Accruing Sick Time Off
As indicated above, every employee must receive at least one hour of sick time for every 30 hours worked. For example, an employee working 40 hours per week would accrue 1.33 hours of sick time. This is the most common method for providing employees with paid sick time.
Lump Sum Sick Time Off
Employers can also provide sick time in a lump sum. If you choose this method, you’ll need to provide at least 24 hours of paid sick leave at the beginning of the year. Any new hires must be given this lump sum within 90 days of their start date.
Compliance Note: You don’t have to use Jan. 1 as the anniversary date. You can use the employee’s hire date, your company’s fiscal year, or any 12-month period. We recommend using Jan. 1 to align all employees on the same schedule but, ultimately, you can choose a different date.
Sick leave is paid at the employee’s base rate of pay. When calculating sick leave pay for exempt employees, you pay them the same way as if they were taking any other paid leave, like PTO. When a nonexempt employee takes sick leave, you pay them their base hourly rate, including no overtime or bonus calculations.
California provides clear guidance on whether an employee can roll over accrued and unused paid sick time to the next year. And it all boils down to how your business gives sick time.
If you use the lump sum method, you will give each employee 24 hours or three days of paid sick leave at the start of their employment or the beginning of each year. No rollover is required.
However, if you use the accrual method, most employees will end up accruing more than 24 hours of sick time in a calendar year. While you can cap their total accrual at 48 hours, if they don’t use it all, you have to let them roll over the unused portion to next year.
While you already have countless laws and regulations you need to follow, failing to adhere to California’s paid sick leave law, whether intentional or unintentional, could lead to costly outcomes.

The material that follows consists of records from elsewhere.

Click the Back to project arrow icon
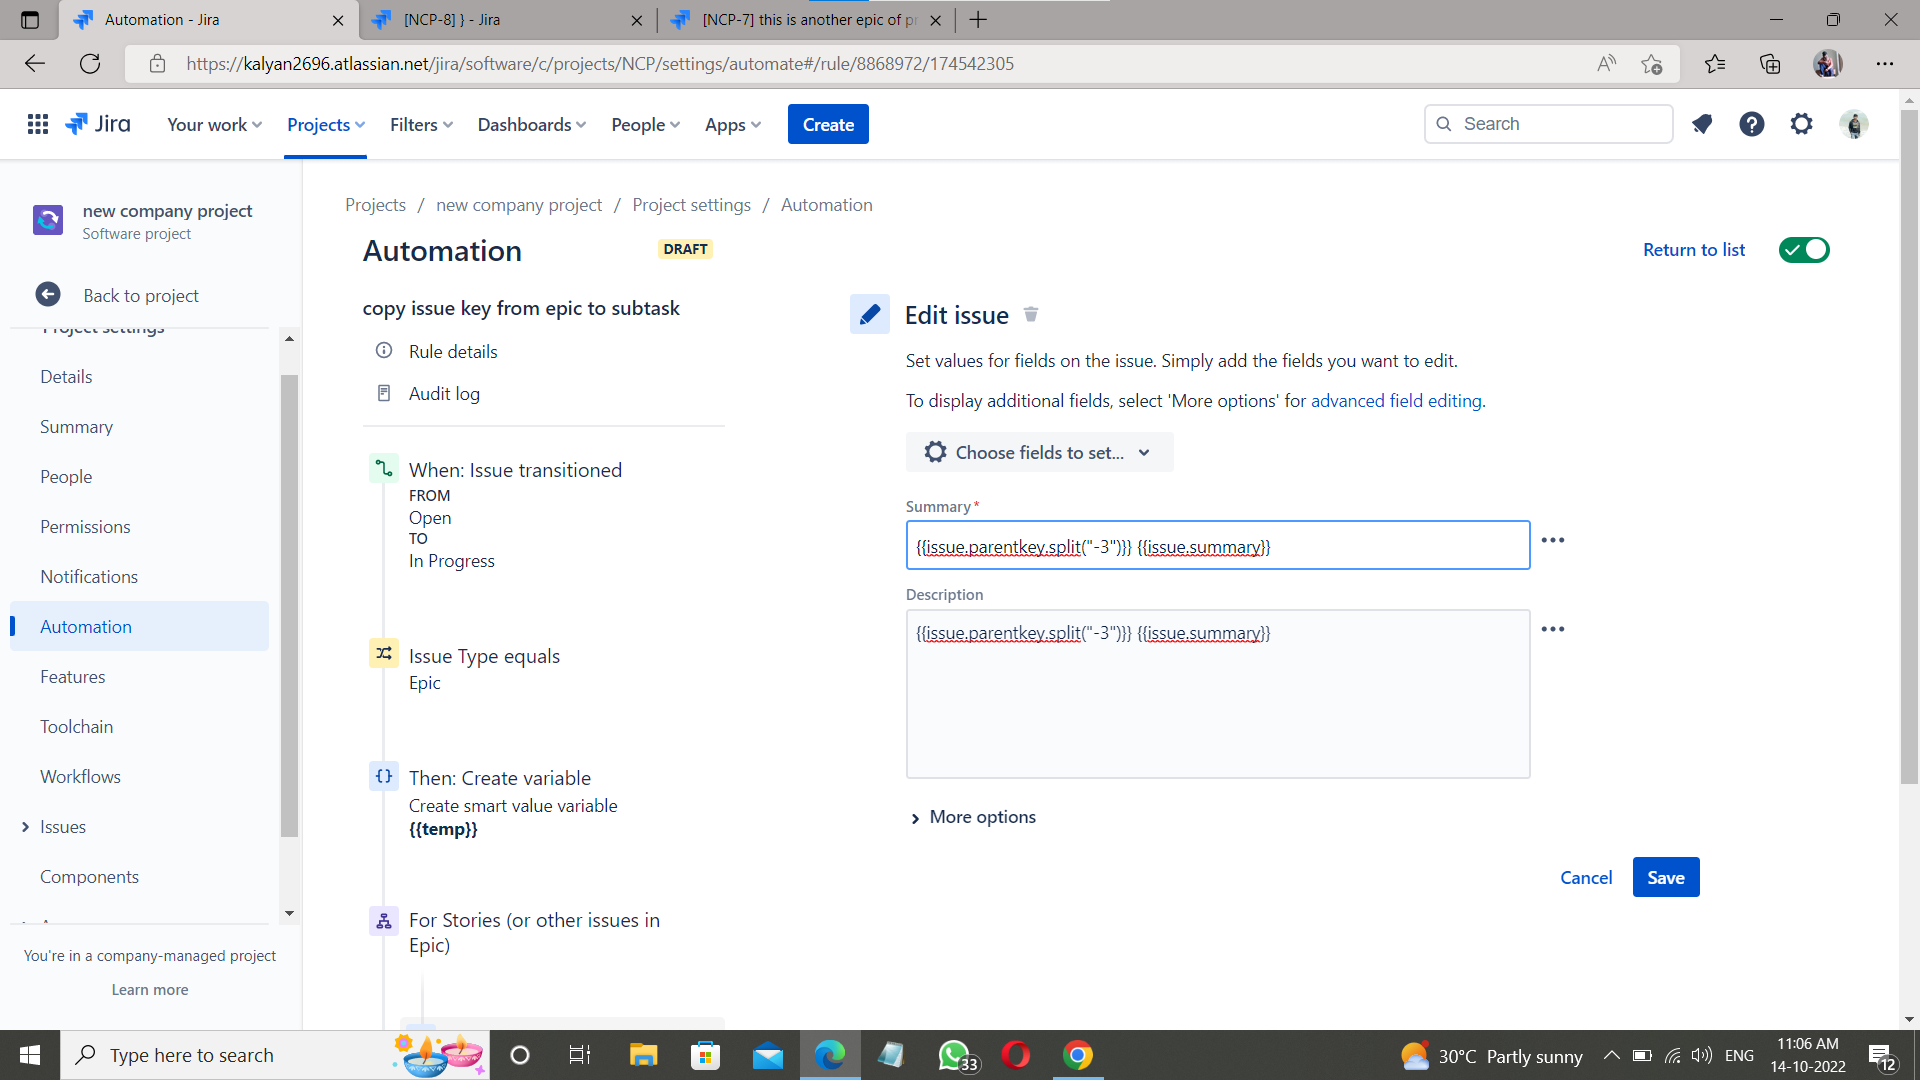The height and width of the screenshot is (1080, 1920). point(48,295)
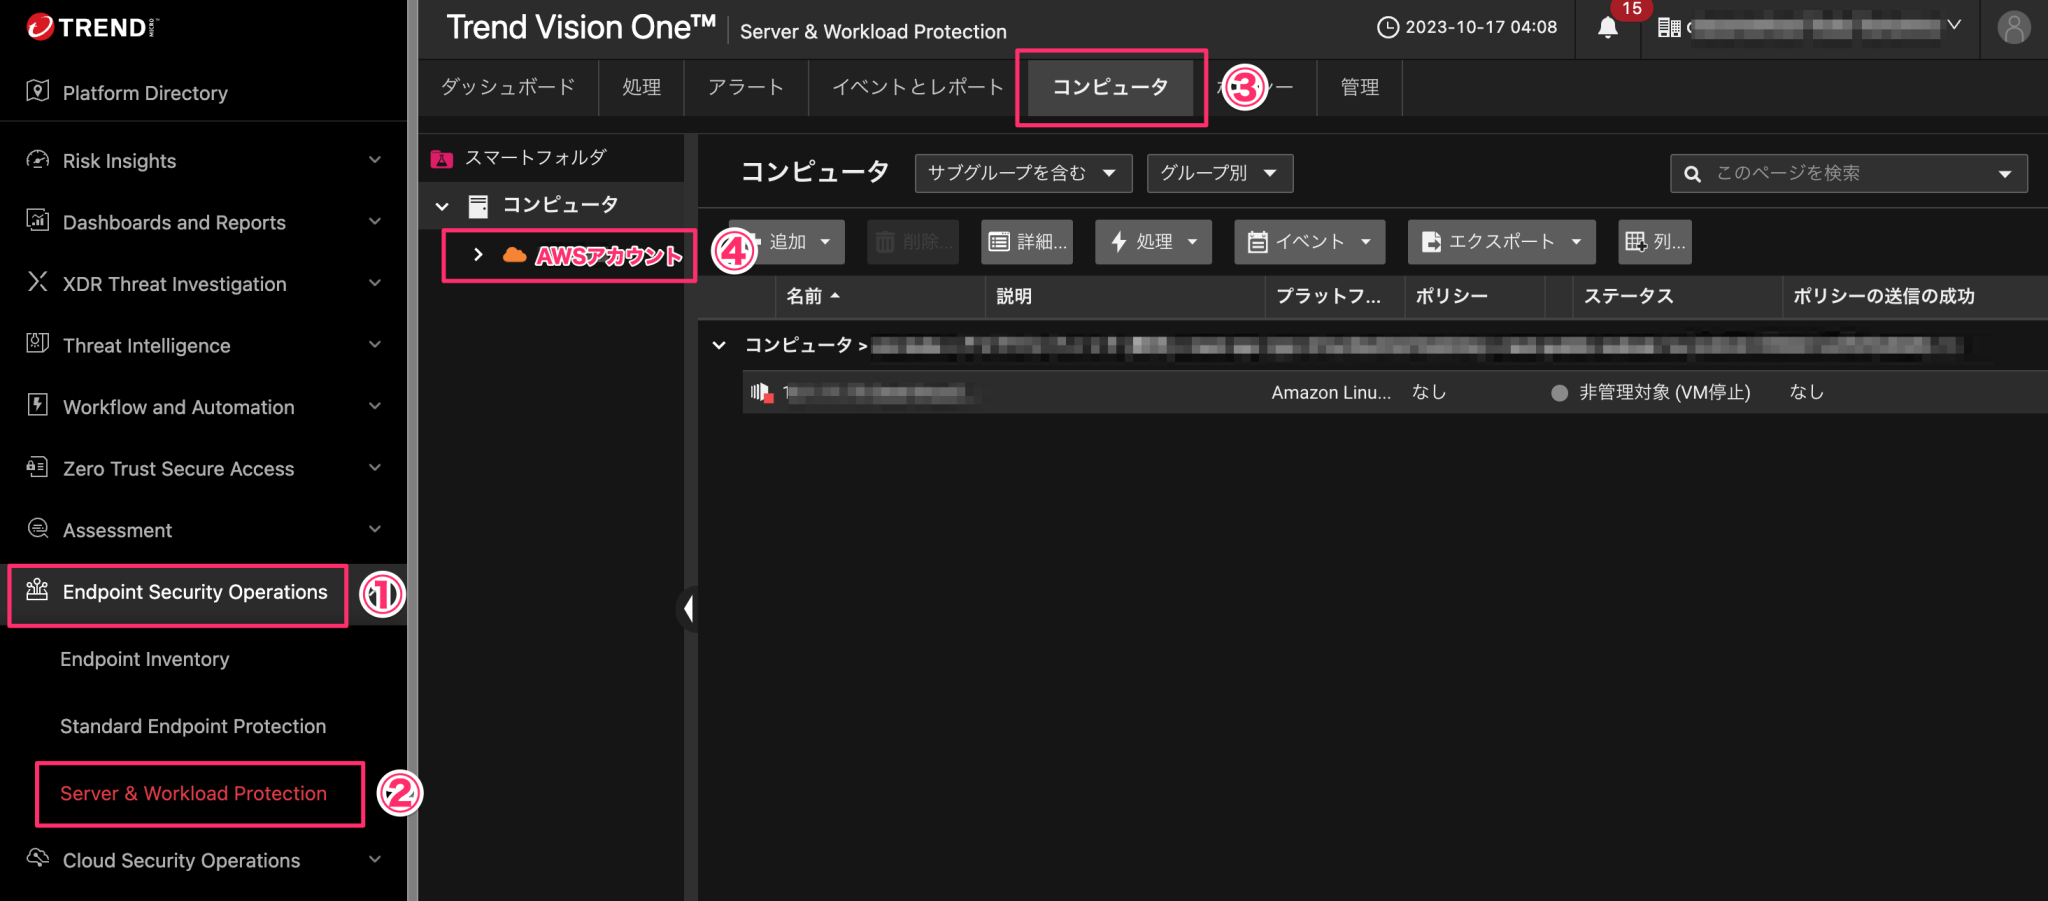Click the Endpoint Security Operations sidebar icon
Viewport: 2048px width, 901px height.
[x=36, y=592]
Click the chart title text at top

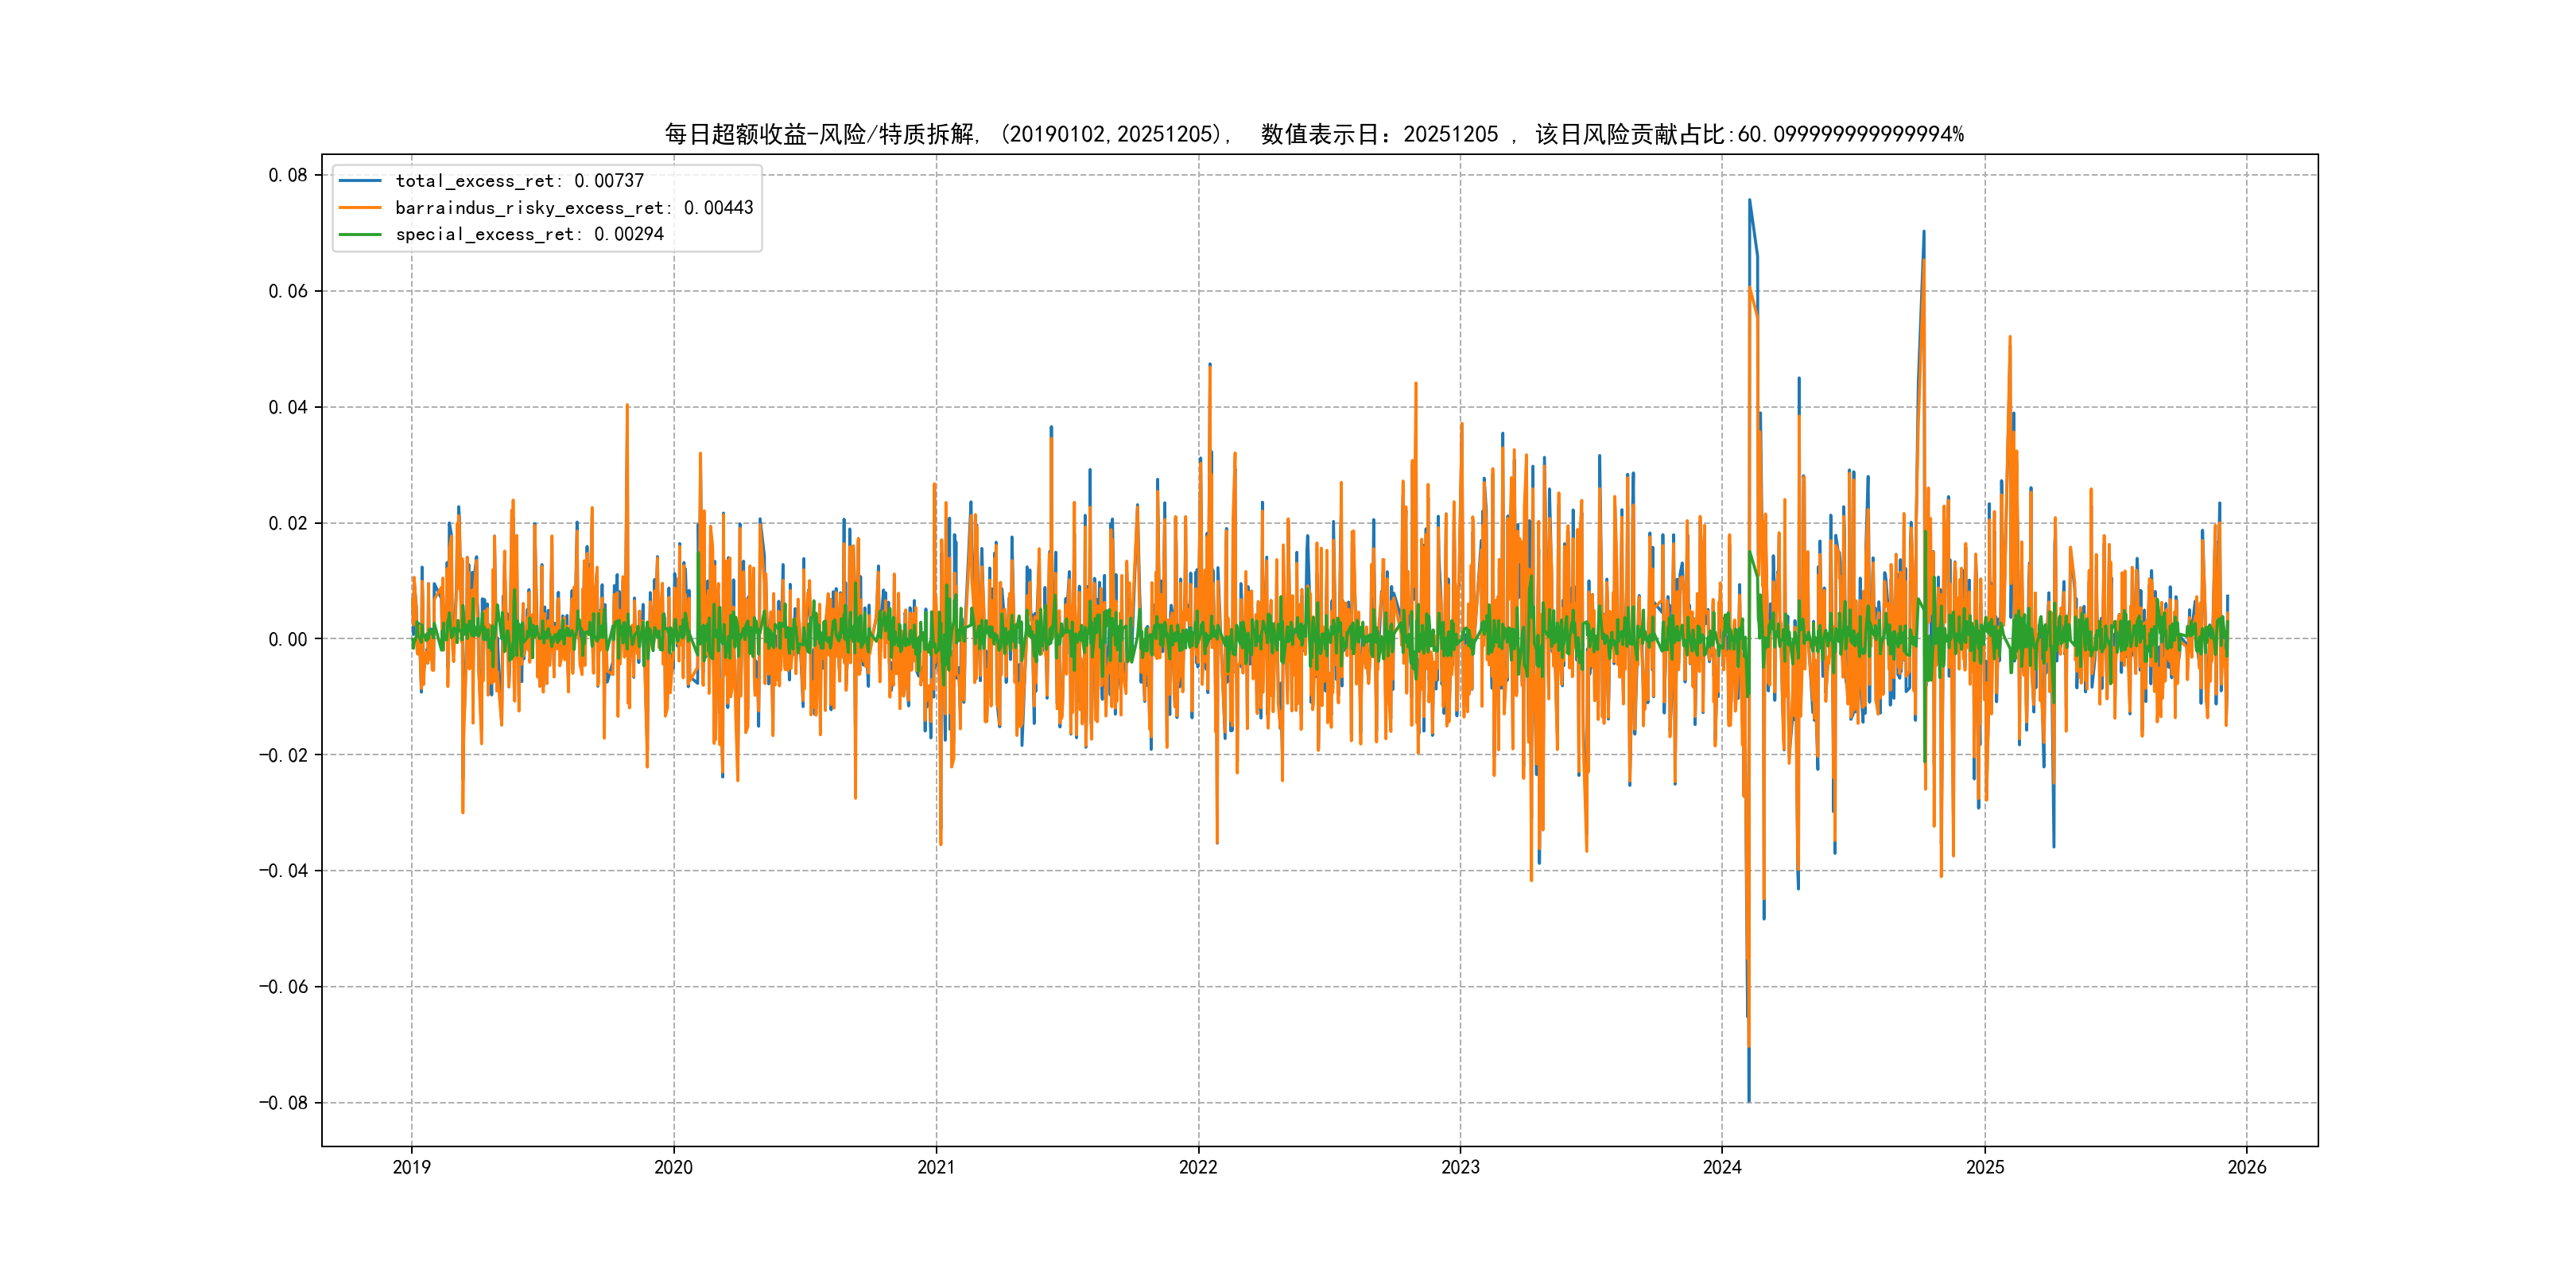tap(1314, 134)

Here are some items to keep in mind.
Fines & Penalties
If your company does not provide paid sick days compliant with the law, you will face fines from the state. Your company could be fined the number of paid sick days withheld from the employee times three, not to exceed $4,000. If the violation results in harm to the employee, an additional penalty of $50 per day may be imposed, up to a maximum of $4,000.
You’ll also be on the hook for attorneys’ fees, court costs, and interest. Only employers that make an isolated mistake that is quickly corrected may be excused from fines and penalties.
You cannot retaliate against employees who use paid sick leave. Do not discipline employees about absences related to taking paid sick leave, even if they don’t provide you with a reason or documentation.
If you discipline or retaliate against an employee for taking sick leave, your employee may be able to file a lawsuit against your company for damages. Those damages could include substantial monetary damages and even reinstatement of their job if they were terminated.
Consistency & Record Keeping
As with all HR-related matters, keep detailed records. Make sure you comply with the law by providing a record of each employee’s accrued and used sick time at least quarterly. But also keep any records relating to an employee’s sick time off. Because these records are medical, however, you’ll need to separate them from the employee’s regular personnel file and put them in a confidential file with limited access.
Effective employee management also requires consistency. Whether you provide the minimum state requirements or go above and beyond, don’t give 40 hours to one employee and 80 to another. Be fair and consistent with your sick leave policy both in the amount of time you provide and in how you react to employees taking leave. Remember that what you do for one employee, you need to do for all.
Complying with California’s paid sick time off law may seem daunting. However, following a structured process that ensures your company offers what’s required can help you remain compliant and avoid costly penalties.